By the way..i never do surveys anymore unless they are paying me somehow..so i always ask or look to see if there is money involved..if not in the recycle bin it goes..
1 person likes this
@Rosekitty (19368)
• San Marcos, Texas
11 Sep 15
@savak03 one day i got this envelope in my mailbox at home..almost through it out but for some reason opened it and they asked me to do a survey and there was 2 brand new one dollar bills in there..said when i mail it back already stamped from them, they would send me 5 dollars..so i did..the fiver showed up about a week later..then they asked me to do a phone survey and would send me ten dollars..i did that and got the ten in the mail a week later..so never throw your junk mail away..hahah
1 person likes this
@savak03 (6684)
• United States
11 Sep 15
@Rosekitty My daughter is actually doing surveys on her smart phone. She's getting a respectable balance built up in her account. She has to reach fifty dollars before they will issue a payout but I think she is over halfway there.

▶ **COLLECTED MATERIAL**:
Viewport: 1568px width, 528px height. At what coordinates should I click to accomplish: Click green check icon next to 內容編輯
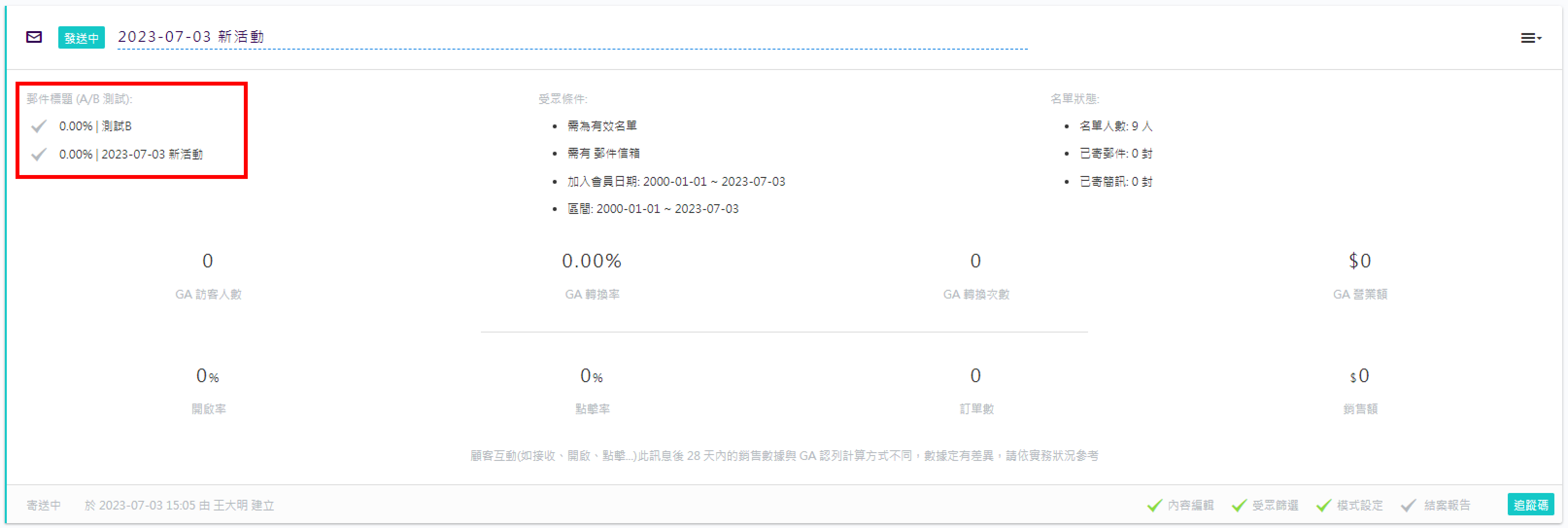coord(1154,505)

▶ **COMPLETE THE FOLLOWING**:
1. Write out the stretch of the forum thread about paid surveys from "By the way..i" through "bin it goes..".
2. Answer these from the forum thread about paid surveys:
(a) How many one-dollar bills came in the envelope Rosekitty opened?
(b) What location is listed for Rosekitty?
(c) What balance must savak03's daughter reach before a payout is issued?
3. Supply the next part of the forum thread about paid surveys, continuing after its final post.
The listing comes from a different source than the forum thread.

▶ **ANSWERS BELOW**:
1.
By the way..i never do surveys anymore unless they are paying me somehow..so i always ask or look to see if there is money involved..if not in the recycle bin it goes..

2.
(a) Two
(b) San Marcos, Texas
(c) Fifty dollars

3.
1 person likes this
@savak03 (6684)
• United States
11 Sep 15
It did seem like a hoax at first. We had never seen this kind of thing on American soil and it was a shock to know it could happen here also.
I think I will follow your advice on this survey business. Why waste my time without some compensation.
1 person likes this
@TLChimes (4822)
• United States
12 Sep 15
I watched it unfold live on the news because we had it on already. That morning I had assigned my homeschooled son the job of watching the morning news and picking a story to write a paragraph on. He learned more about it then his freshmen (young teenager) brother did. The schools didn't want the kids talking about it... which I found appalling.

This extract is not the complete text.